[Collected data]

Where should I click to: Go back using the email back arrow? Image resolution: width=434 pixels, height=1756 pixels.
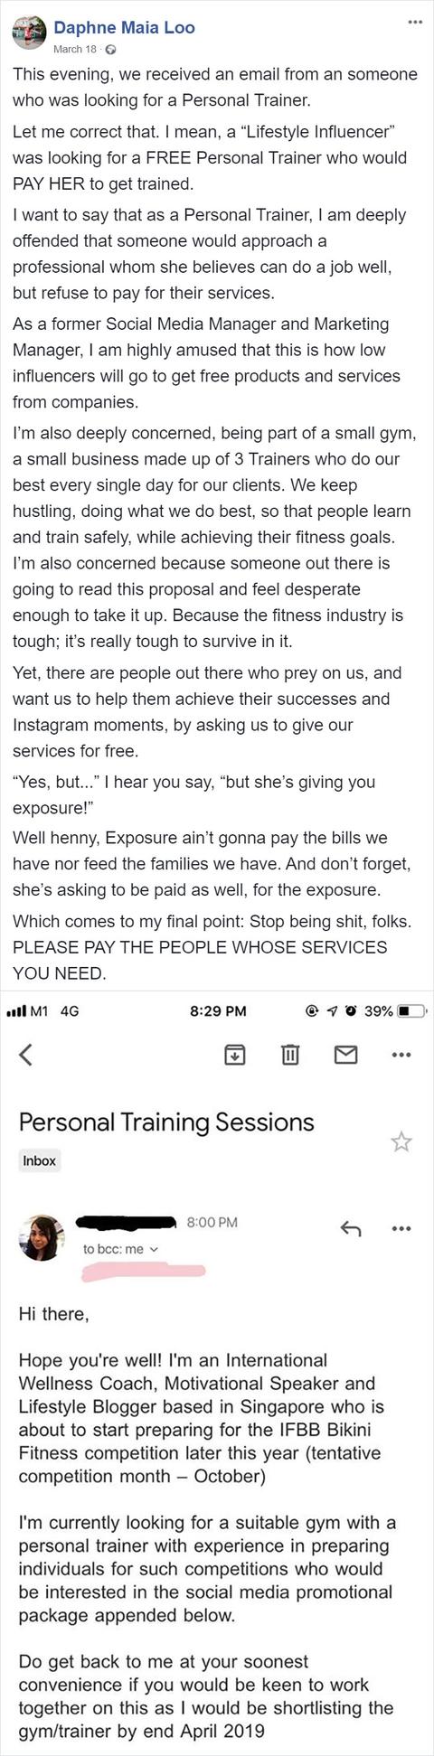click(25, 1054)
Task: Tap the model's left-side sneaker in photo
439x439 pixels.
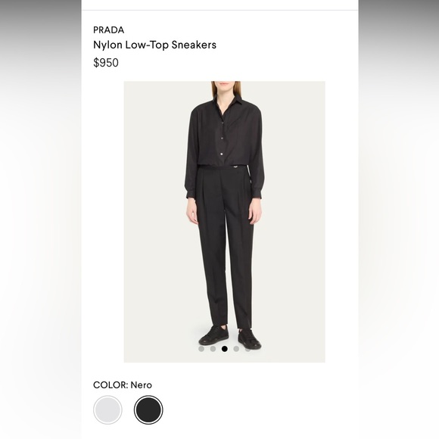Action: coord(213,335)
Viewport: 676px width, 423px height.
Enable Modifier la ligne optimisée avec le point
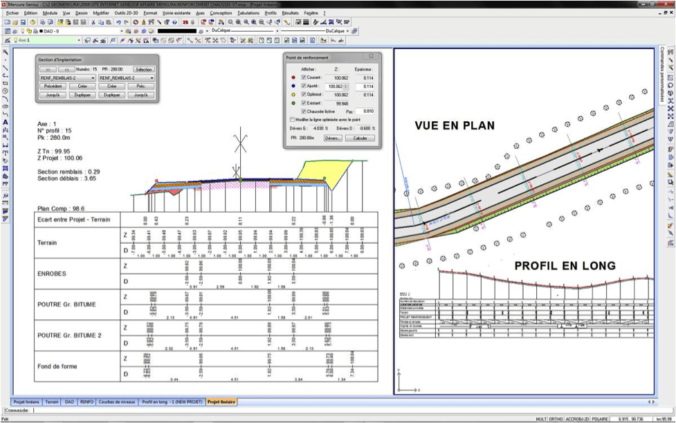(291, 119)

Directions:
Begin at the line containing "Viewport: 676px width, 423px height." and write out every line to the end of the data exactly. Skip the pictures.

Answer area:
Viewport: 676px width, 423px height.
Enable Modifier la ligne optimisée avec le point
(291, 119)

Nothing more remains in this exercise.